Mãos na perna, aparente exaustão. Esta cena apareceu no segundo set nas quartas de final nesta quinta-feira no Masters 1000 de Roma, na Itália, e Jannik Sinner explicou como vem se sentindo diante da série de jogos. São 32 vitórias seguidas em Masters 1000 e 27 somente este ano. Ele não perde há quase três meses, desde as quartas em Doha, no Qatar.
“É normal que durante o torneio eu me sinta cansado, mas são situações que consigo gerenciar e me recuperar da melhor forma. Estou escrevendo a minha história, as coisas estão indo bem de um jeito que eu nem imaginava. Não achava que chegaria a um nível tão alto no meu tênis. Estou obtendo ótimos resultados no saibro e estou melhorando também fisicamente, o que ajuda muito”, disse o número 1 do mundo que comentou sobre o momento do tênis italiano. Luciano Darderi se tornou o oitavo italiano na semi do evento masculino.

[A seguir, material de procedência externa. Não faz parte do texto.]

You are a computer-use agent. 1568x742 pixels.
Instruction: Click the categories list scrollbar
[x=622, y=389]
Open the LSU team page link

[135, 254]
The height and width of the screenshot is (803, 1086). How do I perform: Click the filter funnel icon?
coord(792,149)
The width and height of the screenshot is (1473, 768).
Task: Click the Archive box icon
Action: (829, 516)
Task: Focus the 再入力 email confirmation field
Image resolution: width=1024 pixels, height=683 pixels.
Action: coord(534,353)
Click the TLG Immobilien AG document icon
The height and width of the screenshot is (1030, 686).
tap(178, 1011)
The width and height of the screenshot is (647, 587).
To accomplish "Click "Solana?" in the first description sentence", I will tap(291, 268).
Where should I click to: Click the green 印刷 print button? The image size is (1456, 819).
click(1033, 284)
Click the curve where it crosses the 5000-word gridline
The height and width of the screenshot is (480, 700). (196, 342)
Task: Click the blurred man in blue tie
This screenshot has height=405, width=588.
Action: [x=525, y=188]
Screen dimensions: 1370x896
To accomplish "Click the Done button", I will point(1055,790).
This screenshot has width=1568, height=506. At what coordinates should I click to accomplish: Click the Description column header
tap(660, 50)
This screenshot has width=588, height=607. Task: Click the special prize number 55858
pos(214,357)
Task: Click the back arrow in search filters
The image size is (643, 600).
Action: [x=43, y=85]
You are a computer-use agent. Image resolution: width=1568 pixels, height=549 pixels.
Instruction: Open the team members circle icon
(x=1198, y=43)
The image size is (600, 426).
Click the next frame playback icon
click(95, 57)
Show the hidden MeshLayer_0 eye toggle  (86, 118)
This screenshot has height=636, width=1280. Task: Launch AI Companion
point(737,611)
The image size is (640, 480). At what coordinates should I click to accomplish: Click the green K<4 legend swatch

“Conheço o Luciano, treinamos juntos em Dubai e jogamos um contra o outro em Melbourne, e tenho um bom relacionamento com todos. Há muitos jogadores italianos no top 30, e isso é algo maravilhoso. Ele tem o seu jeito de jogar e de estar em quadra, o Lorenzo tem o dele, eu o meu, o Flavio o dele. É um momento incrível para o tênis italiano. O saibro faz o jogo ficar mais lento, e se você não estiver bem fisicamente, não consegue jogar como quer. Este é o primeiro torneio de verdade na terra para todos, aqui dá para ver o nível de cada um pensando em Paris”.
Sinner projeta descanso de alguns dias após a finalização do evento em sua casa antes do Aberto da França: “Vou descansar depois deste torneio para estar no meu melhor. Não sou muito fã de que se jogue tão tarde, nós também somos humanos. Espero ter toda a energia possível porque é como se eu mudasse de fuso horário. A coisa mais bonita foi o público. Eu me visto de preto há muito tempo, e é uma tradição que quero continuar. Amanhã à noite será uma partida muito difícil, e o objetivo do ano continua sendo sempre Paris”.